- _YOUR INSTRUCTIONS_:
All entries must be given again exactly as written.

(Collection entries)
○ ○ ○ ○ ○
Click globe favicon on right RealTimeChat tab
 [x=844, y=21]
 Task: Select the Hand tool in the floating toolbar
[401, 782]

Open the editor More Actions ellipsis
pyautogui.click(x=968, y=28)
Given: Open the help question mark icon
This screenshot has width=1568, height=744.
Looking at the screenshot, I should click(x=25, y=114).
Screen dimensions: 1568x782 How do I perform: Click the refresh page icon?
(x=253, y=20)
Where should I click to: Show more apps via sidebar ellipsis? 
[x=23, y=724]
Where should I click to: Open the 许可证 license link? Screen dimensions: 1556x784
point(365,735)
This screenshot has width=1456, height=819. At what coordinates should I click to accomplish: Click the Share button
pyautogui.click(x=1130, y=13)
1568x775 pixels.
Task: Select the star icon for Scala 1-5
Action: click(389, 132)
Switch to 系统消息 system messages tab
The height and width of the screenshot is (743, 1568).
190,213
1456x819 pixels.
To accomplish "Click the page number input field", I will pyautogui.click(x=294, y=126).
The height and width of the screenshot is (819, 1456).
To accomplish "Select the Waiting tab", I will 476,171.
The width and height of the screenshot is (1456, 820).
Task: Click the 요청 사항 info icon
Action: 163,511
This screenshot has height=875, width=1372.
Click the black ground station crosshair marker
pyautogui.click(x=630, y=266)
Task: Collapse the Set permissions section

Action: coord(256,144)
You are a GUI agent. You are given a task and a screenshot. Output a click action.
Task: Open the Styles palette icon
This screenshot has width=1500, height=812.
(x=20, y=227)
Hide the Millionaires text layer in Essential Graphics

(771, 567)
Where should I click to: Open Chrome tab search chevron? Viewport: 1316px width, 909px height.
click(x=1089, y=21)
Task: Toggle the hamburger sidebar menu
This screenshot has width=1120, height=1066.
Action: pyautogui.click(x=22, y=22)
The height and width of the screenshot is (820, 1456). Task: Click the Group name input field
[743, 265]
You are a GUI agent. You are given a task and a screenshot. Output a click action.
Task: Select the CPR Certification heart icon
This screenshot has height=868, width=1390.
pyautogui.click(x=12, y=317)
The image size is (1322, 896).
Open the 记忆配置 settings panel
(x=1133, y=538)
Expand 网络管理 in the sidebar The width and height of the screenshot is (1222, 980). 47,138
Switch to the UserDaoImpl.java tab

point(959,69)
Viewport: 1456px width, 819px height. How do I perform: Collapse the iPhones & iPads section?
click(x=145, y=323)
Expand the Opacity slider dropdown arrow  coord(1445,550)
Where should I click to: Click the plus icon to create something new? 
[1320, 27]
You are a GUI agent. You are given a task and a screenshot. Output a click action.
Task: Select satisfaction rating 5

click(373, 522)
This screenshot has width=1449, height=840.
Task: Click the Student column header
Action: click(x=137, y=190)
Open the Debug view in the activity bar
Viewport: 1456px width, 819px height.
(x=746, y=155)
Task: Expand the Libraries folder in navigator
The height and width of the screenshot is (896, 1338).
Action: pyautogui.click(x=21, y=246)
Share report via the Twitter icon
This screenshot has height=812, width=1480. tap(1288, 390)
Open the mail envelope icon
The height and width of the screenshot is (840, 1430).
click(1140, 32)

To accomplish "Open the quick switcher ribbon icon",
○ ○ ○ ○ ○
- _SOLVED EXERCISE_:
Click globe favicon on right RealTimeChat tab
 [x=844, y=21]
 Task: Select the Hand tool in the floating toolbar
[401, 782]

Open the editor More Actions ellipsis
pyautogui.click(x=968, y=28)
Given: Open the help question mark icon
This screenshot has width=1568, height=744.
Looking at the screenshot, I should click(x=25, y=114).
Screen dimensions: 1568x782 How do I perform: Click the refresh page icon?
(x=253, y=20)
Where should I click to: Show more apps via sidebar ellipsis? 
[x=23, y=724]
Where should I click to: Open the 许可证 license link? Screen dimensions: 1556x784
point(365,735)
This screenshot has width=1456, height=819. At what coordinates should I click to accomplish: Click the Share button
pyautogui.click(x=1130, y=13)
1568x775 pixels.
Task: Select the star icon for Scala 1-5
Action: click(389, 132)
Switch to 系统消息 system messages tab
The height and width of the screenshot is (743, 1568).
190,213
1456x819 pixels.
To accomplish "Click the page number input field", I will pyautogui.click(x=294, y=126).
The height and width of the screenshot is (819, 1456).
To accomplish "Select the Waiting tab", I will 476,171.
The width and height of the screenshot is (1456, 820).
Task: Click the 요청 사항 info icon
Action: 163,511
This screenshot has height=875, width=1372.
Click the black ground station crosshair marker
pyautogui.click(x=630, y=266)
Task: Collapse the Set permissions section

Action: coord(256,144)
You are a GUI agent. You are given a task and a screenshot. Output a click action.
Task: Open the Styles palette icon
This screenshot has width=1500, height=812.
(x=20, y=227)
Hide the Millionaires text layer in Essential Graphics

(771, 567)
Where should I click to: Open Chrome tab search chevron? Viewport: 1316px width, 909px height.
click(x=1089, y=21)
Task: Toggle the hamburger sidebar menu
This screenshot has width=1120, height=1066.
Action: pyautogui.click(x=22, y=22)
The height and width of the screenshot is (820, 1456). Task: Click the Group name input field
[743, 265]
You are a GUI agent. You are given a task and a screenshot. Output a click action.
Task: Select the CPR Certification heart icon
This screenshot has height=868, width=1390.
pyautogui.click(x=12, y=317)
The image size is (1322, 896).
Open the 记忆配置 settings panel
(x=1133, y=538)
Expand 网络管理 in the sidebar The width and height of the screenshot is (1222, 980). 47,138
Switch to the UserDaoImpl.java tab

point(959,69)
Viewport: 1456px width, 819px height. How do I perform: Collapse the iPhones & iPads section?
click(x=145, y=323)
Expand the Opacity slider dropdown arrow  coord(1445,550)
Where should I click to: Click the plus icon to create something new? 
[1320, 27]
You are a GUI agent. You are given a task and a screenshot. Output a click action.
Task: Select satisfaction rating 5

click(373, 522)
This screenshot has width=1449, height=840.
Task: Click the Student column header
Action: click(x=137, y=190)
Open the Debug view in the activity bar
Viewport: 1456px width, 819px height.
(x=746, y=155)
Task: Expand the Libraries folder in navigator
The height and width of the screenshot is (896, 1338).
Action: pyautogui.click(x=21, y=246)
Share report via the Twitter icon
This screenshot has height=812, width=1480. tap(1288, 390)
Open the mail envelope icon
The height and width of the screenshot is (840, 1430).
click(1140, 32)

To accomplish "Open the quick switcher ribbon icon",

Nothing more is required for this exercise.